══ MATERIALS PROVIDED ══

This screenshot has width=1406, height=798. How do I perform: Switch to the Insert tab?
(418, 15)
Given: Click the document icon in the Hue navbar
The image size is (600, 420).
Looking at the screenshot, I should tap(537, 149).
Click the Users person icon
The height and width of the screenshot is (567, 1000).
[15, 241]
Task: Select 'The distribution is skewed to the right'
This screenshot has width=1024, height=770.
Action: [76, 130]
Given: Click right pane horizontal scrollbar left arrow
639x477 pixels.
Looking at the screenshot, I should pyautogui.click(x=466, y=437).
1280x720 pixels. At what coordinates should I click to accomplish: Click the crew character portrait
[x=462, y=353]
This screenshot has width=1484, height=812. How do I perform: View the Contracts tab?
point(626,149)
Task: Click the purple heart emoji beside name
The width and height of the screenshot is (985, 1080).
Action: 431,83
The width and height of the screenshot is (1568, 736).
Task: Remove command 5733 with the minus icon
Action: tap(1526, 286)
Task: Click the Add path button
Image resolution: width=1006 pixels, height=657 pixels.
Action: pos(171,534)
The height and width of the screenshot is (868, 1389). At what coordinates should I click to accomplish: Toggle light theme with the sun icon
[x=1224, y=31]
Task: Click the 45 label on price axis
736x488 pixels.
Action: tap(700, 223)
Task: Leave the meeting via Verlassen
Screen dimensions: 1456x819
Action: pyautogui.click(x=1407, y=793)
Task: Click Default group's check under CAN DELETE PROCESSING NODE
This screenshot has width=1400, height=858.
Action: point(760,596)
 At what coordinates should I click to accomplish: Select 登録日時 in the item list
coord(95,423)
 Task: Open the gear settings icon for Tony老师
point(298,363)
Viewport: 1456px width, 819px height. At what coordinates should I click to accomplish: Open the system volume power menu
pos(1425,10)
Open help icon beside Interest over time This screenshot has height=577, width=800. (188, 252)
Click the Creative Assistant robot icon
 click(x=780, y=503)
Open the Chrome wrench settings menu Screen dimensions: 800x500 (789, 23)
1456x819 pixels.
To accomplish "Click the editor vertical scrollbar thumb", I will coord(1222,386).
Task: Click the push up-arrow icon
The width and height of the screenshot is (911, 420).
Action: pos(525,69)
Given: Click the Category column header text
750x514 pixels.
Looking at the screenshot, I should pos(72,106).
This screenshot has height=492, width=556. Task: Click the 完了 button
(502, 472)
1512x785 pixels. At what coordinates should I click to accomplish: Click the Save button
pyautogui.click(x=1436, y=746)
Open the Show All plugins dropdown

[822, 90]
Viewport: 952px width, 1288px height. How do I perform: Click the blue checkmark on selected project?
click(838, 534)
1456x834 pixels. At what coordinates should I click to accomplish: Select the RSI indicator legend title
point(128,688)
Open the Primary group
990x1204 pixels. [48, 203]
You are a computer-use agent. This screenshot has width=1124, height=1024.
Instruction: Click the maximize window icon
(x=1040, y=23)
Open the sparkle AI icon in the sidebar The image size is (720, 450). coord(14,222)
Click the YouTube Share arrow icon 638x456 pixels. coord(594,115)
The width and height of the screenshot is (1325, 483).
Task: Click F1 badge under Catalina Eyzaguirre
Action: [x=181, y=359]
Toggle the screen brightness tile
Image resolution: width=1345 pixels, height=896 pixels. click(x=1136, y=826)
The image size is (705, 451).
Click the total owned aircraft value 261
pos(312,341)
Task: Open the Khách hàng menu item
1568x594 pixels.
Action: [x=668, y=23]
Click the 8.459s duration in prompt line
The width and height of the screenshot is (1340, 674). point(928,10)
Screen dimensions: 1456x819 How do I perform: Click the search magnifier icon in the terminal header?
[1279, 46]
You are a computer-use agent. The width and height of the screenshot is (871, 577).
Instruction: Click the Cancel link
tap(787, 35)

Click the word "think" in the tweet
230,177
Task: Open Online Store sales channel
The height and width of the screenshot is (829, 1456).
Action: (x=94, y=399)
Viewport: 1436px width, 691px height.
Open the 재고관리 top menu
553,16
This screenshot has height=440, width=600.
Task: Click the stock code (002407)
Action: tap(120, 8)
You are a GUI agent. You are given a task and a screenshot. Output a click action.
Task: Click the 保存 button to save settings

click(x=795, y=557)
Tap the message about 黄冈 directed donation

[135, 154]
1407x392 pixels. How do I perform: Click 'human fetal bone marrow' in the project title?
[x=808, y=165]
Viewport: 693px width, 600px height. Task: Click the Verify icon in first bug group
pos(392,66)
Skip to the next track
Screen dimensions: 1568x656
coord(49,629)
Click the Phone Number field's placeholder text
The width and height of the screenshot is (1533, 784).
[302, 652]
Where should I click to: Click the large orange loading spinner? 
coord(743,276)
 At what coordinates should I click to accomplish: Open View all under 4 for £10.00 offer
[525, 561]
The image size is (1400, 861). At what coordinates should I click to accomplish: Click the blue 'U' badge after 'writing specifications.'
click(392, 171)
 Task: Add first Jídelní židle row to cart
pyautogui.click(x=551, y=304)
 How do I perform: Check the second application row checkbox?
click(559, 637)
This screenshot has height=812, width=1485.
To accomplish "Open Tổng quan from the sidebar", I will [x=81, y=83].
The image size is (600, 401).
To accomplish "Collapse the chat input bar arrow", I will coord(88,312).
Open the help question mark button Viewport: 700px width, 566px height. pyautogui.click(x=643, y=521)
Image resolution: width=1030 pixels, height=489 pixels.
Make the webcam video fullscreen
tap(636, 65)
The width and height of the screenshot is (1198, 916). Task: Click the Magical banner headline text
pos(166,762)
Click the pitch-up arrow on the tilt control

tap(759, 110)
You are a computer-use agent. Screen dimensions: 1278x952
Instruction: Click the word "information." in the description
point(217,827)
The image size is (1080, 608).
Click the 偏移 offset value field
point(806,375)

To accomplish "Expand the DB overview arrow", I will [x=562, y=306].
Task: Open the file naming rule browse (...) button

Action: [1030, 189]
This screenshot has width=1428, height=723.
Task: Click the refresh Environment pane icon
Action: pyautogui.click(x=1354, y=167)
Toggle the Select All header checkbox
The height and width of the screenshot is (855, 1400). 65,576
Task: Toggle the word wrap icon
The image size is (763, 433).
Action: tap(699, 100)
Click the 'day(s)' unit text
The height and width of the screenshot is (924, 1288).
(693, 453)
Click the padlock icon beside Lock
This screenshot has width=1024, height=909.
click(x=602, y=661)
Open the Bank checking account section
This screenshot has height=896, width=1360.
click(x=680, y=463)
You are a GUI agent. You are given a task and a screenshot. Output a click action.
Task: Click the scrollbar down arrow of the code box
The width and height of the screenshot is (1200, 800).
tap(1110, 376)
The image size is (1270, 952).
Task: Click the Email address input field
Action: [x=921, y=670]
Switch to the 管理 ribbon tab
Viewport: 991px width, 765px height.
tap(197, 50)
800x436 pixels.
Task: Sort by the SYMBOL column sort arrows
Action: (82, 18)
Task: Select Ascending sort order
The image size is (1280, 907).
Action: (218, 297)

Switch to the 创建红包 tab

═══

Rewrite the listing above as a JSON list of strings, with one string for each line, from the first line to the last, leaving out blank lines.

[
  "This screenshot has width=1406, height=798. How do I perform: Switch to the Insert tab?",
  "(418, 15)",
  "Given: Click the document icon in the Hue navbar",
  "The image size is (600, 420).",
  "Looking at the screenshot, I should tap(537, 149).",
  "Click the Users person icon",
  "The height and width of the screenshot is (567, 1000).",
  "[15, 241]",
  "Task: Select 'The distribution is skewed to the right'",
  "This screenshot has width=1024, height=770.",
  "Action: [76, 130]",
  "Given: Click right pane horizontal scrollbar left arrow",
  "639x477 pixels.",
  "Looking at the screenshot, I should pyautogui.click(x=466, y=437).",
  "1280x720 pixels. At what coordinates should I click to accomplish: Click the crew character portrait",
  "[x=462, y=353]",
  "This screenshot has width=1484, height=812. How do I perform: View the Contracts tab?",
  "point(626,149)",
  "Task: Click the purple heart emoji beside name",
  "The width and height of the screenshot is (985, 1080).",
  "Action: 431,83",
  "The width and height of the screenshot is (1568, 736).",
  "Task: Remove command 5733 with the minus icon",
  "Action: tap(1526, 286)",
  "Task: Click the Add path button",
  "Image resolution: width=1006 pixels, height=657 pixels.",
  "Action: pos(171,534)",
  "The height and width of the screenshot is (868, 1389). At what coordinates should I click to accomplish: Toggle light theme with the sun icon",
  "[x=1224, y=31]",
  "Task: Click the 45 label on price axis",
  "736x488 pixels.",
  "Action: tap(700, 223)",
  "Task: Leave the meeting via Verlassen",
  "Screen dimensions: 1456x819",
  "Action: pyautogui.click(x=1407, y=793)",
  "Task: Click Default group's check under CAN DELETE PROCESSING NODE",
  "This screenshot has width=1400, height=858.",
  "Action: point(760,596)",
  " At what coordinates should I click to accomplish: Select 登録日時 in the item list",
  "coord(95,423)",
  " Task: Open the gear settings icon for Tony老师",
  "point(298,363)",
  "Viewport: 1456px width, 819px height. At what coordinates should I click to accomplish: Open the system volume power menu",
  "pos(1425,10)",
  "Open help icon beside Interest over time This screenshot has height=577, width=800. (188, 252)",
  "Click the Creative Assistant robot icon",
  " click(x=780, y=503)",
  "Open the Chrome wrench settings menu Screen dimensions: 800x500 (789, 23)",
  "1456x819 pixels.",
  "To accomplish \"Click the editor vertical scrollbar thumb\", I will coord(1222,386).",
  "Task: Click the push up-arrow icon",
  "The width and height of the screenshot is (911, 420).",
  "Action: pos(525,69)",
  "Given: Click the Category column header text",
  "750x514 pixels.",
  "Looking at the screenshot, I should pos(72,106).",
  "This screenshot has height=492, width=556. Task: Click the 完了 button",
  "(502, 472)",
  "1512x785 pixels. At what coordinates should I click to accomplish: Click the Save button",
  "pyautogui.click(x=1436, y=746)",
  "Open the Show All plugins dropdown",
  "[822, 90]",
  "Viewport: 952px width, 1288px height. How do I perform: Click the blue checkmark on selected project?",
  "click(838, 534)",
  "1456x834 pixels. At what coordinates should I click to accomplish: Select the RSI indicator legend title",
  "point(128,688)",
  "Open the Primary group",
  "990x1204 pixels. [48, 203]",
  "You are a computer-use agent. This screenshot has width=1124, height=1024.",
  "Instruction: Click the maximize window icon",
  "(x=1040, y=23)",
  "Open the sparkle AI icon in the sidebar The image size is (720, 450). coord(14,222)",
  "Click the YouTube Share arrow icon 638x456 pixels. coord(594,115)",
  "The width and height of the screenshot is (1325, 483).",
  "Task: Click F1 badge under Catalina Eyzaguirre",
  "Action: [x=181, y=359]",
  "Toggle the screen brightness tile",
  "Image resolution: width=1345 pixels, height=896 pixels. click(x=1136, y=826)",
  "The image size is (705, 451).",
  "Click the total owned aircraft value 261",
  "pos(312,341)",
  "Task: Open the Khách hàng menu item",
  "1568x594 pixels.",
  "Action: [x=668, y=23]",
  "Click the 8.459s duration in prompt line",
  "The width and height of the screenshot is (1340, 674). point(928,10)",
  "Screen dimensions: 1456x819 How do I perform: Click the search magnifier icon in the terminal header?",
  "[1279, 46]",
  "You are a computer-use agent. The width and height of the screenshot is (871, 577).",
  "Instruction: Click the Cancel link",
  "tap(787, 35)",
  "Click the word \"think\" in the tweet",
  "230,177",
  "Task: Open Online Store sales channel",
  "The height and width of the screenshot is (829, 1456).",
  "Action: (x=94, y=399)",
  "Viewport: 1436px width, 691px height.",
  "Open the 재고관리 top menu",
  "553,16",
  "This screenshot has height=440, width=600.",
  "Task: Click the stock code (002407)",
  "Action: tap(120, 8)",
  "You are a GUI agent. You are given a task and a screenshot. Output a click action.",
  "Task: Click the 保存 button to save settings",
  "click(x=795, y=557)",
  "Tap the message about 黄冈 directed donation",
  "[135, 154]",
  "1407x392 pixels. How do I perform: Click 'human fetal bone marrow' in the project title?",
  "[x=808, y=165]",
  "Viewport: 693px width, 600px height. Task: Click the Verify icon in first bug group",
  "pos(392,66)",
  "Skip to the next track",
  "Screen dimensions: 1568x656",
  "coord(49,629)",
  "Click the Phone Number field's placeholder text",
  "The width and height of the screenshot is (1533, 784).",
  "[302, 652]",
  "Where should I click to: Click the large orange loading spinner? ",
  "coord(743,276)",
  " At what coordinates should I click to accomplish: Open View all under 4 for £10.00 offer",
  "[525, 561]",
  "The image size is (1400, 861). At what coordinates should I click to accomplish: Click the blue 'U' badge after 'writing specifications.'",
  "click(392, 171)",
  " Task: Add first Jídelní židle row to cart",
  "pyautogui.click(x=551, y=304)",
  " How do I perform: Check the second application row checkbox?",
  "click(559, 637)",
  "This screenshot has height=812, width=1485.",
  "To accomplish \"Open Tổng quan from the sidebar\", I will [x=81, y=83].",
  "The image size is (600, 401).",
  "To accomplish \"Collapse the chat input bar arrow\", I will coord(88,312).",
  "Open the help question mark button Viewport: 700px width, 566px height. pyautogui.click(x=643, y=521)",
  "Image resolution: width=1030 pixels, height=489 pixels.",
  "Make the webcam video fullscreen",
  "tap(636, 65)",
  "The width and height of the screenshot is (1198, 916). Task: Click the Magical banner headline text",
  "pos(166,762)",
  "Click the pitch-up arrow on the tilt control",
  "tap(759, 110)",
  "You are a computer-use agent. Screen dimensions: 1278x952",
  "Instruction: Click the word \"information.\" in the description",
  "point(217,827)",
  "The image size is (1080, 608).",
  "Click the 偏移 offset value field",
  "point(806,375)",
  "To accomplish \"Expand the DB overview arrow\", I will [x=562, y=306].",
  "Task: Open the file naming rule browse (...) button",
  "Action: [1030, 189]",
  "This screenshot has width=1428, height=723.",
  "Task: Click the refresh Environment pane icon",
  "Action: pyautogui.click(x=1354, y=167)",
  "Toggle the Select All header checkbox",
  "The height and width of the screenshot is (855, 1400). 65,576",
  "Task: Toggle the word wrap icon",
  "The image size is (763, 433).",
  "Action: tap(699, 100)",
  "Click the 'day(s)' unit text",
  "The height and width of the screenshot is (924, 1288).",
  "(693, 453)",
  "Click the padlock icon beside Lock",
  "This screenshot has width=1024, height=909.",
  "click(x=602, y=661)",
  "Open the Bank checking account section",
  "This screenshot has height=896, width=1360.",
  "click(x=680, y=463)",
  "You are a GUI agent. You are given a task and a screenshot. Output a click action.",
  "Task: Click the scrollbar down arrow of the code box",
  "The width and height of the screenshot is (1200, 800).",
  "tap(1110, 376)",
  "The image size is (1270, 952).",
  "Task: Click the Email address input field",
  "Action: [x=921, y=670]",
  "Switch to the 管理 ribbon tab",
  "Viewport: 991px width, 765px height.",
  "tap(197, 50)",
  "800x436 pixels.",
  "Task: Sort by the SYMBOL column sort arrows",
  "Action: (82, 18)",
  "Task: Select Ascending sort order",
  "The image size is (1280, 907).",
  "Action: (218, 297)",
  "Switch to the 创建红包 tab"
]